-- WHAT THE EXERCISE ASKS --
Tally the lines below that include "Apical" and give only the total.

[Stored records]
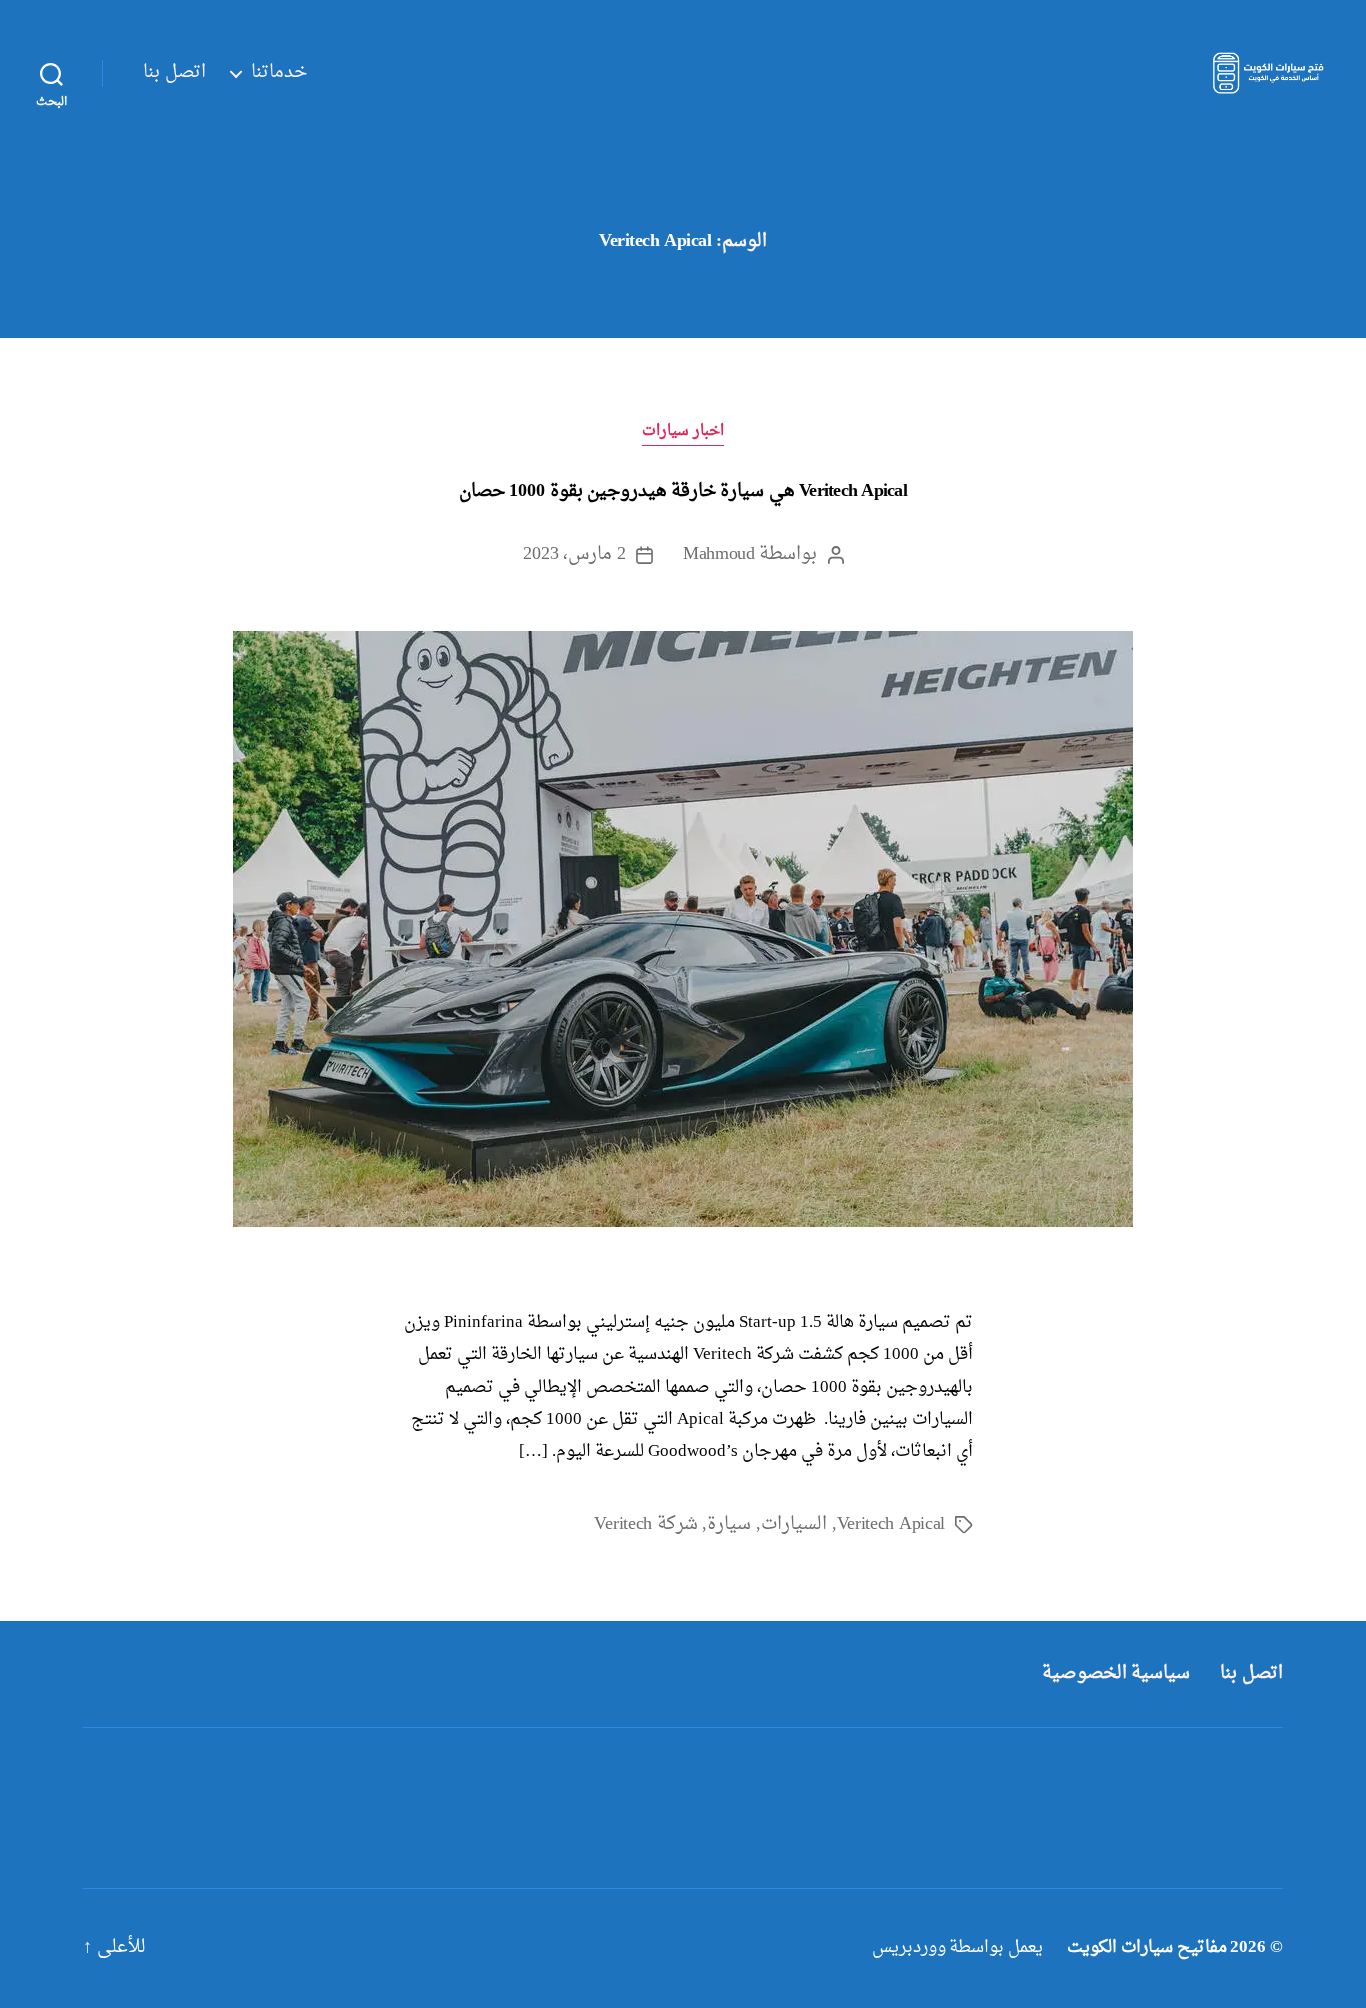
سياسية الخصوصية (1116, 1673)
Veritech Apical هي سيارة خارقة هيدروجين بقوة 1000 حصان (683, 491)
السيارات (794, 1524)
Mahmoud (719, 554)
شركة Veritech (645, 1524)
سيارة (729, 1524)
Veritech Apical (891, 1524)
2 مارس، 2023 (574, 554)
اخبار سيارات (683, 432)
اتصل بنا (174, 73)
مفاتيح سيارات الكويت (1146, 1947)
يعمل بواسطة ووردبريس (957, 1947)
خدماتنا (279, 73)
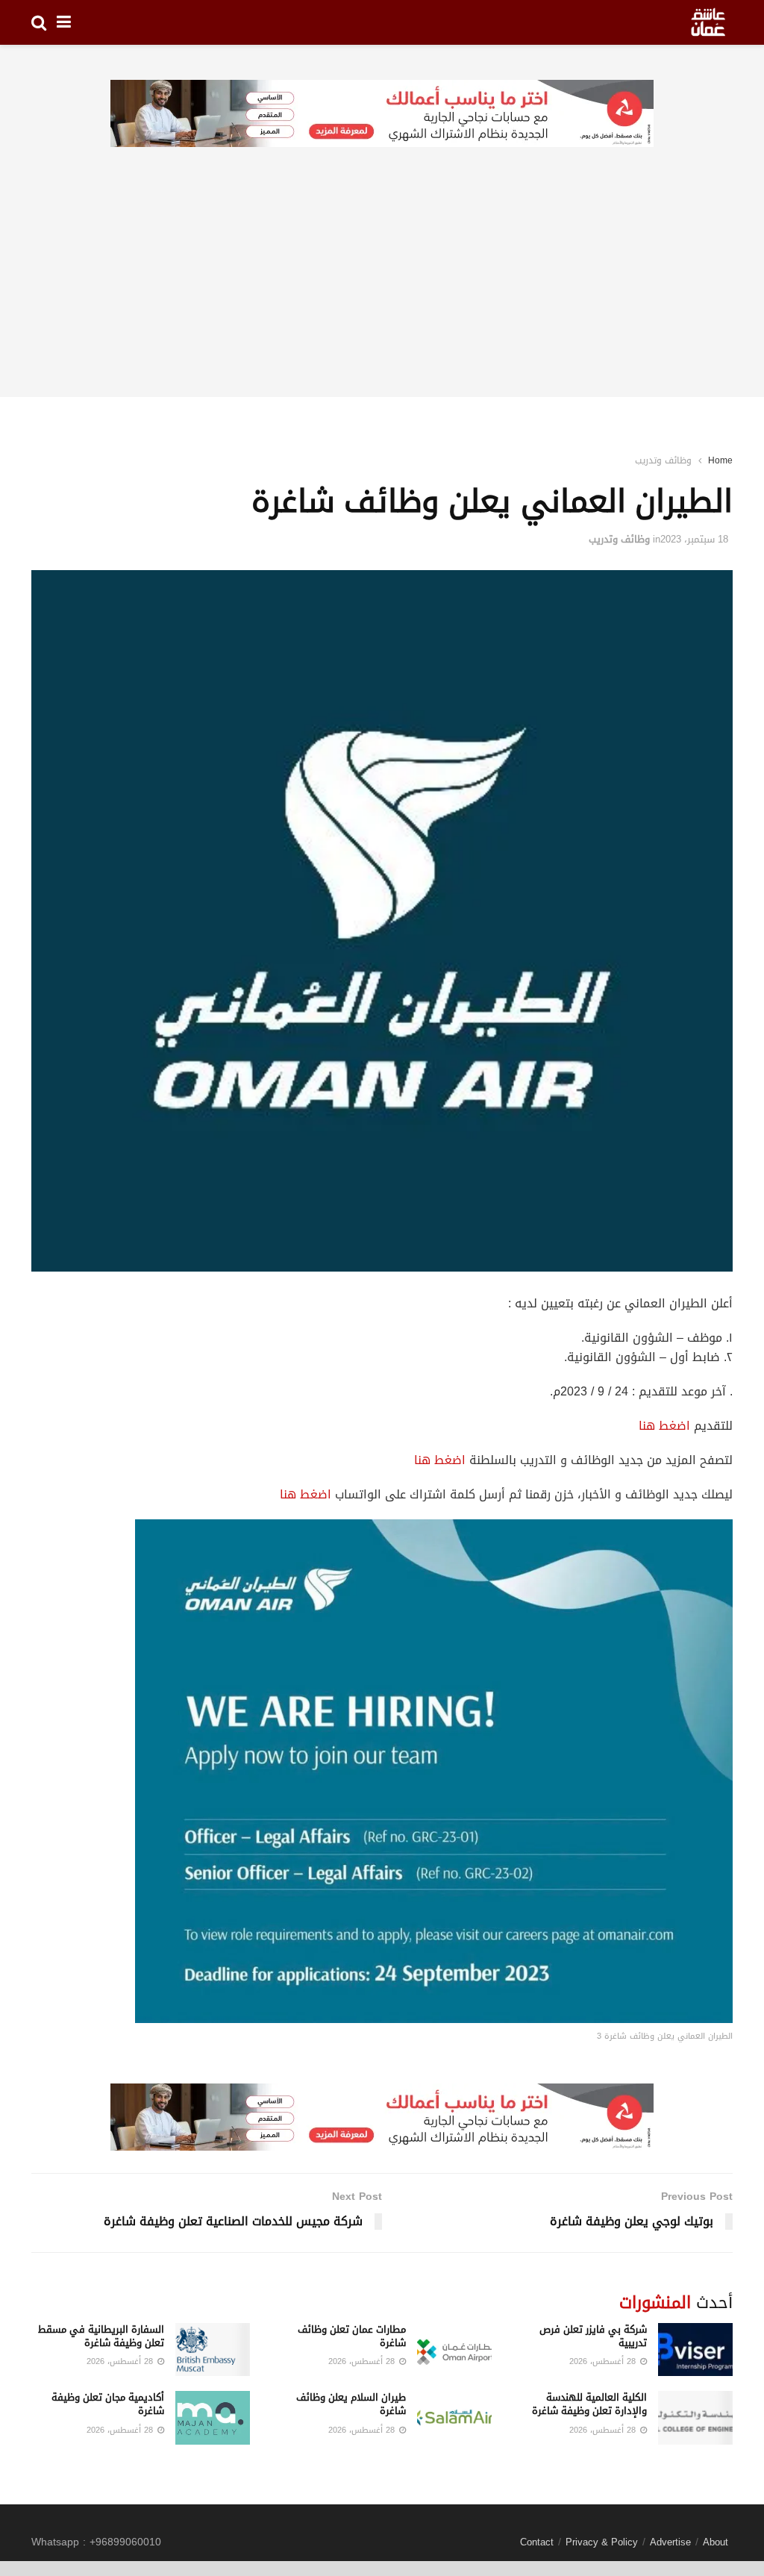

-- EXERCISE SOLUTION --
2